WHAT YOU WILL DO: Whenever a line in the data holds the string "Link", pull that line out.

PROVIDED DATA:
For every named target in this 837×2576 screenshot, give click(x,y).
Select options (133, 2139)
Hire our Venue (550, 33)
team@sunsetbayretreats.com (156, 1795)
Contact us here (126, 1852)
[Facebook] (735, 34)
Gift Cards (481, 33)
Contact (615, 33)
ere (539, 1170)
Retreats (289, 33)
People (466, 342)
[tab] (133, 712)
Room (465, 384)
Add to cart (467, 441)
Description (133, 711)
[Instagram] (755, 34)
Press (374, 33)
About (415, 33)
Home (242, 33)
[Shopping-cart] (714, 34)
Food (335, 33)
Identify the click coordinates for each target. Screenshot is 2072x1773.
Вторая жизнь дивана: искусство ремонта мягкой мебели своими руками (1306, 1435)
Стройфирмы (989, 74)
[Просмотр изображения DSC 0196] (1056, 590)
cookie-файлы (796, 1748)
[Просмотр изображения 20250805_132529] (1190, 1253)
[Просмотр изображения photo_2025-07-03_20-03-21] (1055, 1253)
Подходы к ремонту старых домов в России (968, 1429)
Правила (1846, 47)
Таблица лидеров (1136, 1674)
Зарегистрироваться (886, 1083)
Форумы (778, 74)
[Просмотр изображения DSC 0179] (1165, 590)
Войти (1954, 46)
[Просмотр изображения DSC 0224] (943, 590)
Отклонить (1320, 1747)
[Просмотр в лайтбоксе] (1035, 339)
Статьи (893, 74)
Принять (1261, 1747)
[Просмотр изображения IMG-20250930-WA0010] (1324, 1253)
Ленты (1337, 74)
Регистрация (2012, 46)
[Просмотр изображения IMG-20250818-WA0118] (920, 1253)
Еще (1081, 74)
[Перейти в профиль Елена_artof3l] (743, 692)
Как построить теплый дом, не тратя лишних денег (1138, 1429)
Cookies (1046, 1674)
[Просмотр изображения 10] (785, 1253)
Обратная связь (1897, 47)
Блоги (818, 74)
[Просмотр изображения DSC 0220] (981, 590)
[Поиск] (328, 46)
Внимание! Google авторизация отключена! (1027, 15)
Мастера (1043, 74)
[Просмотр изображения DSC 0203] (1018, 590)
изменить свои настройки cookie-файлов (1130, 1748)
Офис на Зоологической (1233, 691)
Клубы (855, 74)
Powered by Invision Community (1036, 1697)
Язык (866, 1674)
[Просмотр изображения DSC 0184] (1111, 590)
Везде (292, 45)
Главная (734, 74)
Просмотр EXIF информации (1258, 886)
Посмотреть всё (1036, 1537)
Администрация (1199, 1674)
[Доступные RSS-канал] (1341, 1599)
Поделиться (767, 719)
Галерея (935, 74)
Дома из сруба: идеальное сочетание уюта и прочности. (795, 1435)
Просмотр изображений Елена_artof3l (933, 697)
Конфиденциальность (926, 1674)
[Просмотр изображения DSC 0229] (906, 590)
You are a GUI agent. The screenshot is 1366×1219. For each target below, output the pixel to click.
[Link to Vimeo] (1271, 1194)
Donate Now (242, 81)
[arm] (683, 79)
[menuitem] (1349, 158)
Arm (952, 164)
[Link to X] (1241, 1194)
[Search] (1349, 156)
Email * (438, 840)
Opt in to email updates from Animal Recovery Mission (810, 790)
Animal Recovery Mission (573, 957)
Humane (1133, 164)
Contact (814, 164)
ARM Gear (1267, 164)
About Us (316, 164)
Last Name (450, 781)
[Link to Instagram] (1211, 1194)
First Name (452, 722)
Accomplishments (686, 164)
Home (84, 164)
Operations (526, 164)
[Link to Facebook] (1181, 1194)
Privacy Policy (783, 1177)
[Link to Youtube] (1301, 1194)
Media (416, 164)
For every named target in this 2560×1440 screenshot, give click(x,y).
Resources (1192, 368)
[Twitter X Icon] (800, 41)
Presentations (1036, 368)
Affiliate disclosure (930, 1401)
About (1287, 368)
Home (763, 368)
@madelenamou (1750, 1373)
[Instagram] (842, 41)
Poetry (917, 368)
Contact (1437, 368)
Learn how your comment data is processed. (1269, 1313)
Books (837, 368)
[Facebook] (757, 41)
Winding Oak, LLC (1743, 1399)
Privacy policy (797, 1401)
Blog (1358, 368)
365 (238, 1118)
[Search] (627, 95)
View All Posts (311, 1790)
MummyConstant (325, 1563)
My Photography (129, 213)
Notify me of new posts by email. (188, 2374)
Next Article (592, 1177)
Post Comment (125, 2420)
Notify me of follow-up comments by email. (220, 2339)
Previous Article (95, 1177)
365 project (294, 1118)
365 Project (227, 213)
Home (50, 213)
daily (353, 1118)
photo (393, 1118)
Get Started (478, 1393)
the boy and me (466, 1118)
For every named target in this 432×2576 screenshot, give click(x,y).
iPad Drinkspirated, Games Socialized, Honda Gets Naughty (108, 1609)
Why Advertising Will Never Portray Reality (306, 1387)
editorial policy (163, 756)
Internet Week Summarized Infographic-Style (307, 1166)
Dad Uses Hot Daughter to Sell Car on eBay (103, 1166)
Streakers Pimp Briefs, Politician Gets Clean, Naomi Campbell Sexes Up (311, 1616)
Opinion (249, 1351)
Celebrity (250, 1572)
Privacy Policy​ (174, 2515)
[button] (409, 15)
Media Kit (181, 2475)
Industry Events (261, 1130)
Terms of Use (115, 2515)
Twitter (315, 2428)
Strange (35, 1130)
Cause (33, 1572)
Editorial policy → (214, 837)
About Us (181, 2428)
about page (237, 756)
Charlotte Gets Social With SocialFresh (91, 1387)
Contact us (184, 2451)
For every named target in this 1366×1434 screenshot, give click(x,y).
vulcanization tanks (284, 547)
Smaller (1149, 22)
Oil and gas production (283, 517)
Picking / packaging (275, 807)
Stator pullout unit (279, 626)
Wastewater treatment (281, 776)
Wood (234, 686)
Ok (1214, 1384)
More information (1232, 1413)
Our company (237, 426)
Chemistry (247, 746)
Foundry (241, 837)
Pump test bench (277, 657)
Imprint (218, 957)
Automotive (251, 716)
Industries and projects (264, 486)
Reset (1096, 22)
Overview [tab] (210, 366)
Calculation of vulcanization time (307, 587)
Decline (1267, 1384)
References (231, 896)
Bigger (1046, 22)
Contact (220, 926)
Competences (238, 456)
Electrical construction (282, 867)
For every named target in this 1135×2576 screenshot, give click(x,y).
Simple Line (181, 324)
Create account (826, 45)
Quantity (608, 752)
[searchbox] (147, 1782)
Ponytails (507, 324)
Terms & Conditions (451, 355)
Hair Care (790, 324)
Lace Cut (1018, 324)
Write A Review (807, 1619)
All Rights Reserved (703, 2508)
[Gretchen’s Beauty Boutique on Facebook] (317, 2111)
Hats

THE ANSWER:
[Link to Vimeo] (1271, 1194)
[Link to X] (1241, 1194)
[Link to Instagram] (1211, 1194)
[Link to Facebook] (1181, 1194)
[Link to Youtube] (1301, 1194)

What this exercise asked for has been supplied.